- Born: May 5, 1962 (age 62) Zimbabwe
- Occupation: Contractor/restorer

= Philip Tuckniss =

Zimbabwean tennis player (born 1962)

James Philip Tuckniss (born May 5, 1962) is a retired tennis player from Zimbabwe, who competed in the men's doubles at the 1988 Summer Olympics in Seoul.

== Early life and education ==
Born in Harare, Zimbabwe to parents who later moved to South Africa, Tuckniss moved to the United States, attending graduate school at the University of Tennessee at Chattanooga.
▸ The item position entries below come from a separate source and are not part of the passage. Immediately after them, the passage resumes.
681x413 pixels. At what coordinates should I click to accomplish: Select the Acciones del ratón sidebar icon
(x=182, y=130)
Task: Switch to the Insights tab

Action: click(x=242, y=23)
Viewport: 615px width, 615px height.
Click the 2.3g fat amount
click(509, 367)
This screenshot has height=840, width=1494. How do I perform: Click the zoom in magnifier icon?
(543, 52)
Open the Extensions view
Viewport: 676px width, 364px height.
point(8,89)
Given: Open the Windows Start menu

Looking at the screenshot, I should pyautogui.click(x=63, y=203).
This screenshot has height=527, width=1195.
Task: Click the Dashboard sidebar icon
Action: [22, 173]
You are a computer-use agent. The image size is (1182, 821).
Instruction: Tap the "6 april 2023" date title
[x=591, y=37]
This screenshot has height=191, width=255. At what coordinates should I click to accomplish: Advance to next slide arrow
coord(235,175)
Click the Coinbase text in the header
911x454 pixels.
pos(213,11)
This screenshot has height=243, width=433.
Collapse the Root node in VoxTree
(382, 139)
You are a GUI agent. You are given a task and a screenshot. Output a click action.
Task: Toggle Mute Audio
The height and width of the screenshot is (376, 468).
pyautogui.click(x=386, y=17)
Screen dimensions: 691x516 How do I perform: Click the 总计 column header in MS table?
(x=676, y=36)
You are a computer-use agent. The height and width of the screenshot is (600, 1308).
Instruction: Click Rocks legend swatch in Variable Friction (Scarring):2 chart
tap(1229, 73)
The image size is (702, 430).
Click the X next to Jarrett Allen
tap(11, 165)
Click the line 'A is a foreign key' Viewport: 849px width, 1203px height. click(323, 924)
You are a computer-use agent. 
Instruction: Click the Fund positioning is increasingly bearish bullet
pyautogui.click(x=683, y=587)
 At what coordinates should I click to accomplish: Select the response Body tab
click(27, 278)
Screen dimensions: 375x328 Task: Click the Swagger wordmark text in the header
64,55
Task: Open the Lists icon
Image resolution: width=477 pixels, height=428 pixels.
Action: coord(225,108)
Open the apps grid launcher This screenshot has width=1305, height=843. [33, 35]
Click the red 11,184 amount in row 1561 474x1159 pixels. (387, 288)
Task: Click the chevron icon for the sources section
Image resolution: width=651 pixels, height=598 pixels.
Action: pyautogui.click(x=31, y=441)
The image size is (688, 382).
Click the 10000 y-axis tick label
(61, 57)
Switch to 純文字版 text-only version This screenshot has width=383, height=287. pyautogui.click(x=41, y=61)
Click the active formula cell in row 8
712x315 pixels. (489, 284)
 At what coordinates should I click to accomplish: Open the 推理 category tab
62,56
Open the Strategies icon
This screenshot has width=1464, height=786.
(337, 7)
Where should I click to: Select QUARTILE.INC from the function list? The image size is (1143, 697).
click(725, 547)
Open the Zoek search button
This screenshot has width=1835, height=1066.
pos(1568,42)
While at Tennessee, he won three singles and there doubles titles in the Southern Conference, and was inducted into the UTC Hall of Fame in 1992.

== Career ==
A tennis player, Tuckniss was ranked #456 in men's singles in July 1986, his career best, and was #828 in the world in doubles in July 1987. He was a member of Zimbabwe's Davis Cup team from 1983 to 1988.

Tuckniss represented his native country as a qualifier for the men's doubles at the 1988 Summer Olympics in Seoul, South Korea. Partnering with Mark Gurr, he lost in the second round of the men's doubles competition to Sweden's eventual bronze medalists Anders Järryd and Stefan Edberg.